Final Project

Introduction

Data Cleaning and EDA

In this report I analyzed various factors in the Redfin Health dataset from March 2024. This dataset was comprised of 48 variables and 3015 observations. It is made up of a combination of Maine and New Hampshire house pricing with various home factors. It was combined with a numerically converted BRFSS dataset that we’ve previously looked at.

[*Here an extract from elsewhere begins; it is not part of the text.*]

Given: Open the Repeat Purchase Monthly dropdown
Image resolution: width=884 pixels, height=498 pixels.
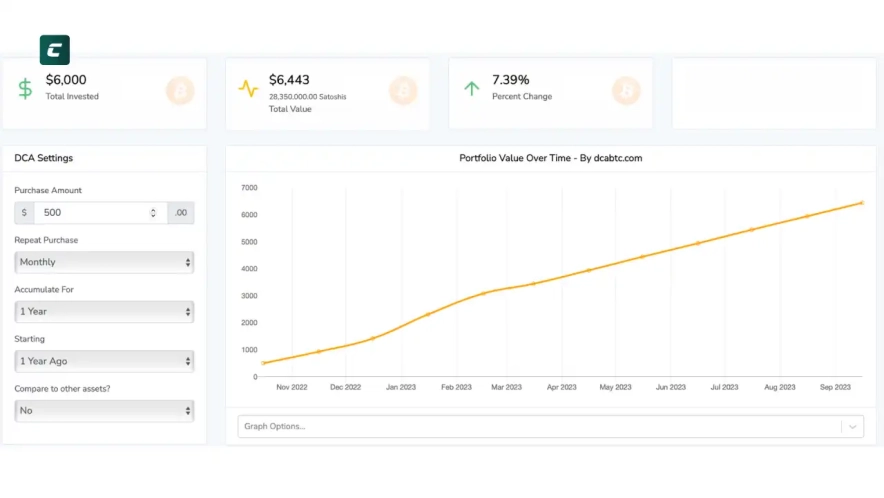Looking at the screenshot, I should pos(104,262).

In approach to this assignment, I initially performed a preliminary exploratory data analysis. This allowed insight into the data in it’s raw form. I mainly focused on housing factors that influence a homes price. I took the numerical columns of interest and generated correlation tables, matrices, and other plots to get a sense of the most pronounced variables. Some of the columns that stood out with higher correlation coefficients were x_square_feet and number of baths in a home. Other variables I wanted to include in my analysis were number of beds, lot size, and days on the market. Additionally, two categorical variables I wanted to explore were property type and state or province. After creating a new data frame with the variables of interest I proceeded to clean the numerical columns removing outliers and NAs.

Click to expand

rf <- read.csv("redfin_health_March2024.csv")
rf <- clean_names(rf)

# EDA with skimr and DataExplorer

rf_subset <- rf %>%
  select_if(is.numeric)

rf_subset_house <- rf_subset[2:10]
rf_subset_house_NA <- na.omit(rf_subset_house)

plot_missing(rf_subset_house)

plot_histogram(rf_subset_house)

plot_boxplot(rf_subset_house, by="price")

## Warning: Removed 7618 rows containing non-finite outside the scale range
## (`stat_boxplot()`).

plot_correlation(rf_subset_house_NA)

plot_density(rf_subset_house)

rf_house <- rf |> dplyr::select(price, beds, baths, lot_size, x_square_feet, days_on_market, property_type, state_or_province)

# Removing outliers for Price

variable <- rf_house$price
variable <- na.omit(variable)
# Calculate the IQR
Q1 <- quantile(variable, 0.25)
Q3 <- quantile(variable, 0.75)
IQR <- Q3 - Q1

# Define the upper and lower bounds for outliers
lower_bound <- Q1 - 1.5 * IQR
upper_bound <- Q3 + 1.5 * IQR
lower_bound <- as.integer(lower_bound)
upper_bound <- as.integer(upper_bound)
rf_house <- rf_house |> filter(price >= lower_bound & price <= upper_bound)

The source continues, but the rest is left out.